The Go-Backs
12.30.2001
---   12:29 AM
  and their theme song

Saint Peter don'tcha call me cause I can't go -
I sold my soul to Sandberg Vol-vooo

Almost back to Seattle and I'm getting all creative again. After being in San Francisco for around a week, navigating their narrow streets and trying to park somewhere that isn't being cleaned at 6 am, I find myself thoroughly sick of the bay area in general. I didn't get to see everyone I wanted to down there, but I'm sure I'll go back, and I won't have as many obligations. And I'll probably be driving (and complaining about) someone else's car.

Hmmmm not much else to do in Portland on a Sunday. Eat 'Cheez' N Crackers and watch lousy motel TV, I guess. Outside, cars peel up strips of water as they rocket down (little shield with a 26 in it). I thought I had something else to say... Oh yeah. Crescent City, CA - most unpleasant looking people in one McDonalds ever. The probably homeless guy wearing a homemade sock turban and pacing back and forth for 20 minutes before ordering a soft serve cone, sitting down to finish it, and then remain there glaring for the rest of the hour. The mammoth woman, huge swinging pendulous bosoms matching her dinosaur drumstick legs and body like a single ice cream scoop of creamy lard. Her strangely flat-faced kids. The whole experience was American Grossness on a patriotism-testing scale. Not going back to McDonalds for another long while.
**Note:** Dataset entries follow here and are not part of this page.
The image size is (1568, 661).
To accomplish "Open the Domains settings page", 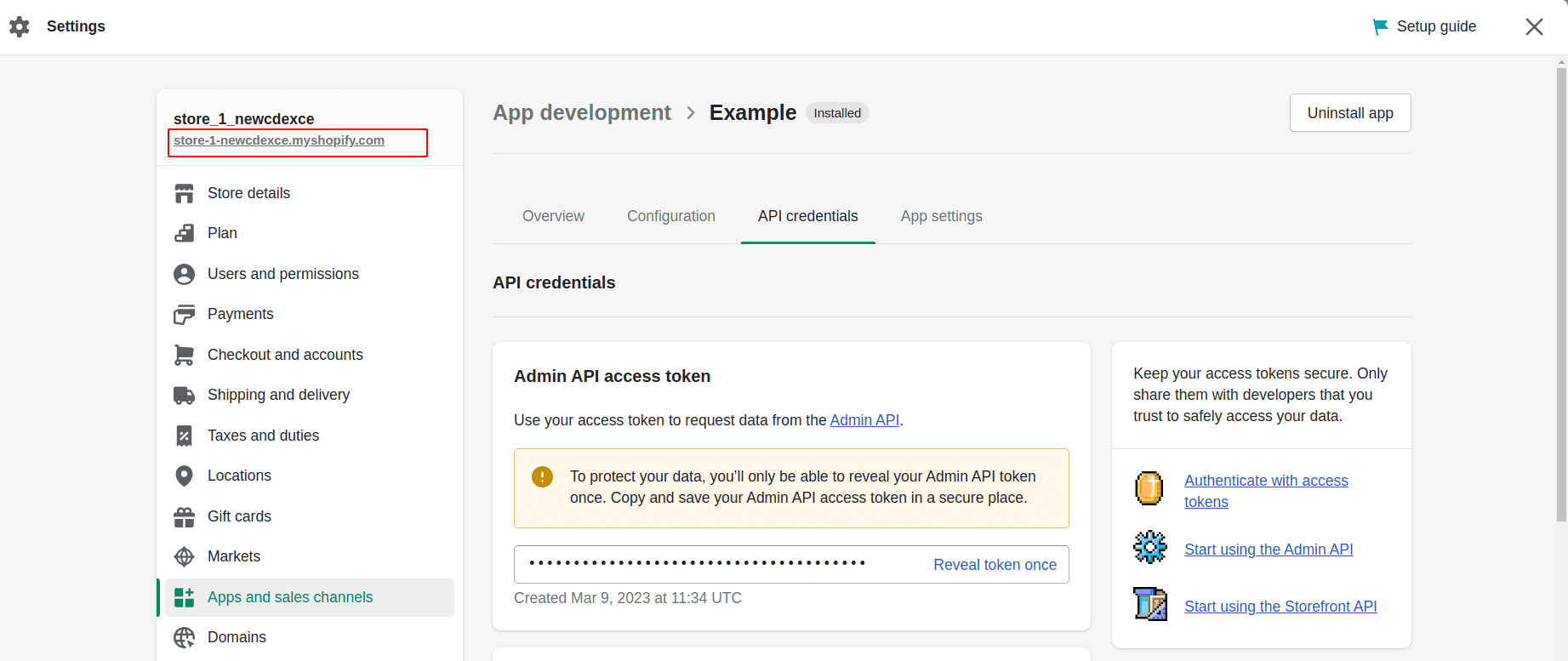I will tap(237, 637).
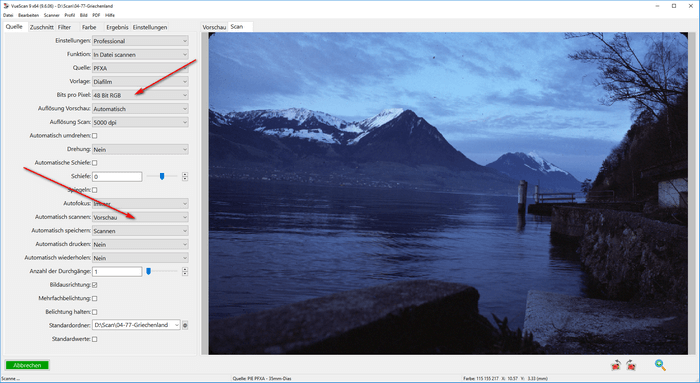Toggle the Bildausrichtung checkbox off

[x=95, y=285]
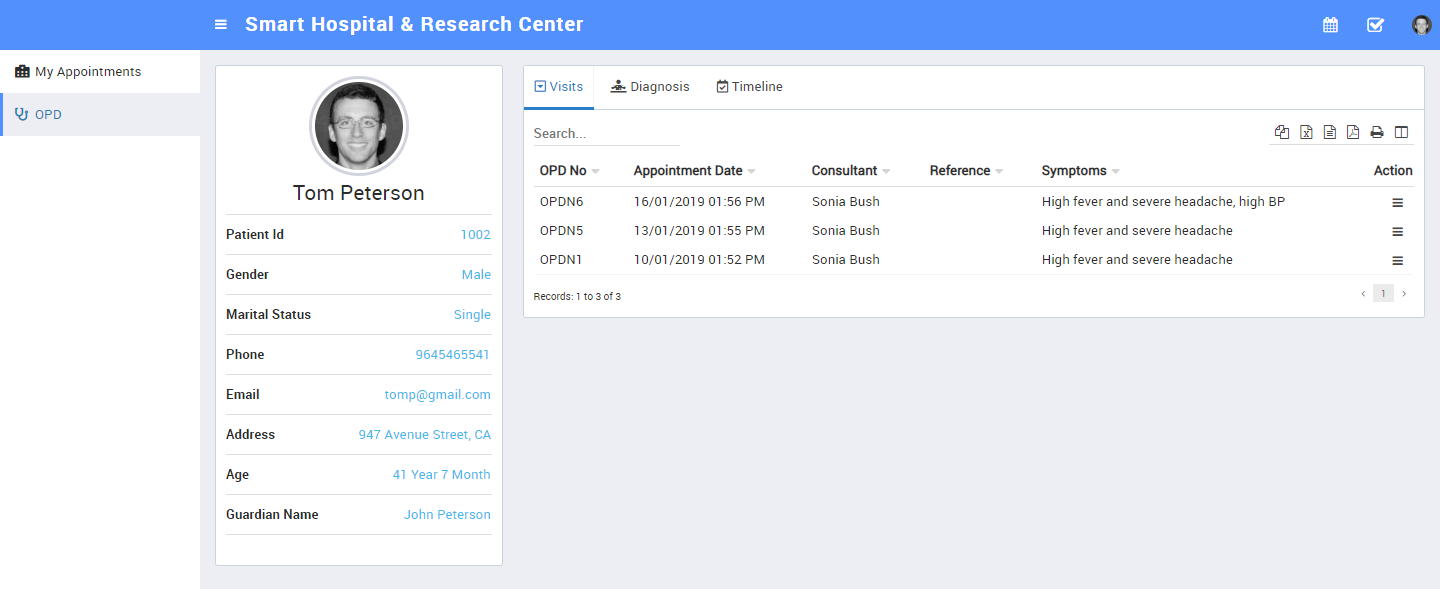
Task: Open the calendar icon in header
Action: click(x=1330, y=25)
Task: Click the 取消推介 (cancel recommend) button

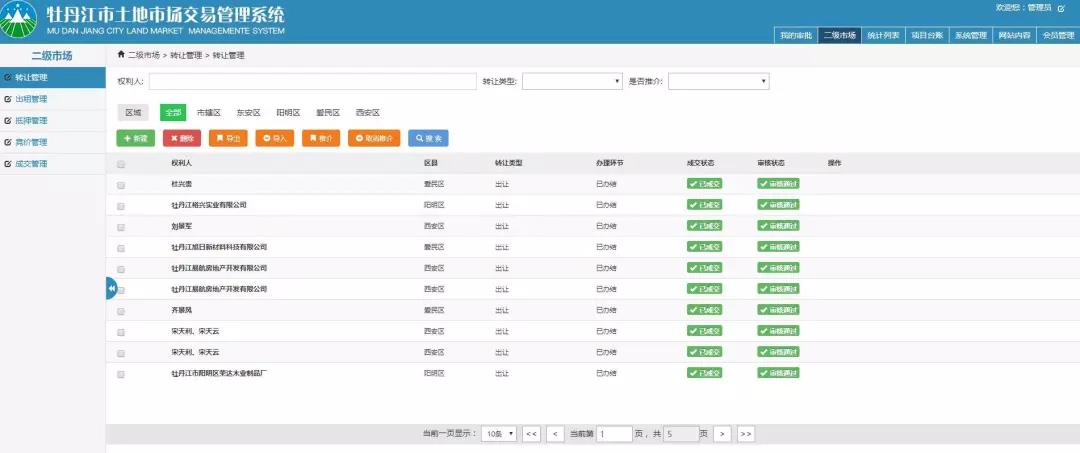Action: click(374, 138)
One photo from the Ansel Adams exhibit in particular stays with me. It's a picture of aspens, with a short, brightly lit tree in the foreground surrounded by the ghostly trunks of rows upon rows of slim trees so tall only their matching branchless trunk bases are in the frame, like marching lightning bolts. I liked several photos in the exhibit a lot, but that one in particular is stuck in my head like a catchy tune.